A Formula to Avoid Trouble

When I was a young used-car manager, my dealer voiced concerns about an aging used unit in inventory over 60 days. He felt I should wholesale the vehicle and get it out of inventory. Easy enough. But if I did that, it would probably lose $1,000 at auction and that loss would be charged back to the total gross profit. This outcome was not good for me because I was paid a percentage of the department

When I was a young used-car manager, my dealer voiced concerns about an aging used unit in inventory over 60 days.

He felt I should wholesale the vehicle and get it out of inventory. Easy enough. But if I did that, it would probably lose $1,000 at auction and that loss would be charged back to the total gross profit.

This outcome was not good for me because I was paid a percentage of the department gross. A loser would cost me money. I convinced myself I could retail my way out of it.

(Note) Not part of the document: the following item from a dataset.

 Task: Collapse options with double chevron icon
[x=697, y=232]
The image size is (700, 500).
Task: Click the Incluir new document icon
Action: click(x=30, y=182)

In another 60 days, I actually retailed the vehicle and made a $2,000 gross profit. I marched into the owner's office and said, “Hey, Boss! You know that unit you wanted me to wholesale 60 days ago? Well, we just retailed it and made two grand on the front end.”

He gave me a look and said, “Thanks for selling another vehicle. But figure out what my net return on investment was after the daily holding cost.” Uh … What? Holding cost? What's that?

Simply put, it expresses the cost of stocking a used vehicle as a daily dollar amount. There are many ways to calculate this. The following, shown graphically below, is a good formula to work with.

It takes your year-to-date total used vehicle department expenses (Step 1), subtracts out your variable expense (Step 2), leaving you the year-to-date holding cost (Step 3). Set that aside for a minute.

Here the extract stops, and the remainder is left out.